◆ Exercise
Every line below should be repeated exactly as written.

◆ Given records

-*-

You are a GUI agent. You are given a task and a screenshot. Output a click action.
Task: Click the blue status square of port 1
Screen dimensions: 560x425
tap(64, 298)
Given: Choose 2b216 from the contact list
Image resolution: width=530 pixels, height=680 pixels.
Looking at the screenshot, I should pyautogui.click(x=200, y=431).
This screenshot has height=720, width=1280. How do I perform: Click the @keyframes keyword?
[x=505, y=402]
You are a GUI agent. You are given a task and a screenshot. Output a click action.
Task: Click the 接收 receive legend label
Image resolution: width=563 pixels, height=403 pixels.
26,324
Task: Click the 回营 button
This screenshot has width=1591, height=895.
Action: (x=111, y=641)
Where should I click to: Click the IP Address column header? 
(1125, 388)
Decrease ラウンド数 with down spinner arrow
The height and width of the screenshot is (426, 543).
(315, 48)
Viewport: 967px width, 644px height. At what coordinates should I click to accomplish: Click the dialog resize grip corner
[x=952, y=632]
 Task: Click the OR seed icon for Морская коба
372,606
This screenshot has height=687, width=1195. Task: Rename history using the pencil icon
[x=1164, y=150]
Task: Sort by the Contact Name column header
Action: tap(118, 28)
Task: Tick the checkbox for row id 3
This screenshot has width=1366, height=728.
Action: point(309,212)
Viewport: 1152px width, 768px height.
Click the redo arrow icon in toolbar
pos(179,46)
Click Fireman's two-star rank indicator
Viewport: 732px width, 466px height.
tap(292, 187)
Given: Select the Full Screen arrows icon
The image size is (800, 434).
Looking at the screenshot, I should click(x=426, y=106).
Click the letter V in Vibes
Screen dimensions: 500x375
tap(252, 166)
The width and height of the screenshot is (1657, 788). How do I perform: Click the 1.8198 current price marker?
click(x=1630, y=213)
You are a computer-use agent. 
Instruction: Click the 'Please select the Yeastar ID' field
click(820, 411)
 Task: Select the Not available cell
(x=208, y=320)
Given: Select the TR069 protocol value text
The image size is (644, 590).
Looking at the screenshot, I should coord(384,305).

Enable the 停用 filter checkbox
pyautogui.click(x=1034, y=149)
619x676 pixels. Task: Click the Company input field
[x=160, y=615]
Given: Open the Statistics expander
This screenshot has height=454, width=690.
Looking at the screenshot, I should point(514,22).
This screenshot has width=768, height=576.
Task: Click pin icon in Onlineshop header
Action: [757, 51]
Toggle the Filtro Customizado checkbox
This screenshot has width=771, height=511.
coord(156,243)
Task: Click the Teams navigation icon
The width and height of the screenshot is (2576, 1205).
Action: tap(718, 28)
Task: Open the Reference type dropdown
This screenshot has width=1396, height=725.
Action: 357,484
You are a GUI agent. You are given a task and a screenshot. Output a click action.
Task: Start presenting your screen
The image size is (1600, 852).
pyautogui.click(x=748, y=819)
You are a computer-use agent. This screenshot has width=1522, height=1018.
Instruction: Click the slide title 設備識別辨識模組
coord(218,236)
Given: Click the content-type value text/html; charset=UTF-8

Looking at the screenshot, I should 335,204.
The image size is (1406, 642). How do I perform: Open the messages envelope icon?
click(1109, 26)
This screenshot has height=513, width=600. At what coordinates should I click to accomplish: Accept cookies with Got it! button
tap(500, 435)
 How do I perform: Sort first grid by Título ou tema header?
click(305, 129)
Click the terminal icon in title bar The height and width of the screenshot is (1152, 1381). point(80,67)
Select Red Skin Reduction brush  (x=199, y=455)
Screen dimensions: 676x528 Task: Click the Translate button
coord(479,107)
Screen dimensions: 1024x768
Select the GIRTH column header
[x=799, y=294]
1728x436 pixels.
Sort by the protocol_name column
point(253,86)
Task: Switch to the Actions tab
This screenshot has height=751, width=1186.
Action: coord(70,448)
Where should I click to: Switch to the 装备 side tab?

-*-

◆ Written reply
You are a GUI agent. You are given a task and a screenshot. Output a click action.
Task: Click the blue status square of port 1
Screen dimensions: 560x425
tap(64, 298)
Given: Choose 2b216 from the contact list
Image resolution: width=530 pixels, height=680 pixels.
Looking at the screenshot, I should pyautogui.click(x=200, y=431).
This screenshot has height=720, width=1280. How do I perform: Click the @keyframes keyword?
[x=505, y=402]
You are a GUI agent. You are given a task and a screenshot. Output a click action.
Task: Click the 接收 receive legend label
Image resolution: width=563 pixels, height=403 pixels.
26,324
Task: Click the 回营 button
This screenshot has width=1591, height=895.
Action: (x=111, y=641)
Where should I click to: Click the IP Address column header? 
(1125, 388)
Decrease ラウンド数 with down spinner arrow
The height and width of the screenshot is (426, 543).
(315, 48)
Viewport: 967px width, 644px height. At what coordinates should I click to accomplish: Click the dialog resize grip corner
[x=952, y=632]
 Task: Click the OR seed icon for Морская коба
372,606
This screenshot has height=687, width=1195. Task: Rename history using the pencil icon
[x=1164, y=150]
Task: Sort by the Contact Name column header
Action: tap(118, 28)
Task: Tick the checkbox for row id 3
This screenshot has width=1366, height=728.
Action: point(309,212)
Viewport: 1152px width, 768px height.
Click the redo arrow icon in toolbar
pos(179,46)
Click Fireman's two-star rank indicator
Viewport: 732px width, 466px height.
tap(292, 187)
Given: Select the Full Screen arrows icon
The image size is (800, 434).
Looking at the screenshot, I should click(x=426, y=106).
Click the letter V in Vibes
Screen dimensions: 500x375
tap(252, 166)
The width and height of the screenshot is (1657, 788). How do I perform: Click the 1.8198 current price marker?
click(x=1630, y=213)
You are a computer-use agent. 
Instruction: Click the 'Please select the Yeastar ID' field
click(820, 411)
 Task: Select the Not available cell
(x=208, y=320)
Given: Select the TR069 protocol value text
The image size is (644, 590).
Looking at the screenshot, I should coord(384,305).

Enable the 停用 filter checkbox
pyautogui.click(x=1034, y=149)
619x676 pixels. Task: Click the Company input field
[x=160, y=615]
Given: Open the Statistics expander
This screenshot has height=454, width=690.
Looking at the screenshot, I should point(514,22).
This screenshot has width=768, height=576.
Task: Click pin icon in Onlineshop header
Action: [757, 51]
Toggle the Filtro Customizado checkbox
This screenshot has width=771, height=511.
coord(156,243)
Task: Click the Teams navigation icon
The width and height of the screenshot is (2576, 1205).
Action: tap(718, 28)
Task: Open the Reference type dropdown
This screenshot has width=1396, height=725.
Action: 357,484
You are a GUI agent. You are given a task and a screenshot. Output a click action.
Task: Start presenting your screen
The image size is (1600, 852).
pyautogui.click(x=748, y=819)
You are a computer-use agent. This screenshot has width=1522, height=1018.
Instruction: Click the slide title 設備識別辨識模組
coord(218,236)
Given: Click the content-type value text/html; charset=UTF-8

Looking at the screenshot, I should 335,204.
The image size is (1406, 642). How do I perform: Open the messages envelope icon?
click(1109, 26)
This screenshot has height=513, width=600. At what coordinates should I click to accomplish: Accept cookies with Got it! button
tap(500, 435)
 How do I perform: Sort first grid by Título ou tema header?
click(305, 129)
Click the terminal icon in title bar The height and width of the screenshot is (1152, 1381). point(80,67)
Select Red Skin Reduction brush  (x=199, y=455)
Screen dimensions: 676x528 Task: Click the Translate button
coord(479,107)
Screen dimensions: 1024x768
Select the GIRTH column header
[x=799, y=294]
1728x436 pixels.
Sort by the protocol_name column
point(253,86)
Task: Switch to the Actions tab
This screenshot has height=751, width=1186.
Action: coord(70,448)
Where should I click to: Switch to the 装备 side tab?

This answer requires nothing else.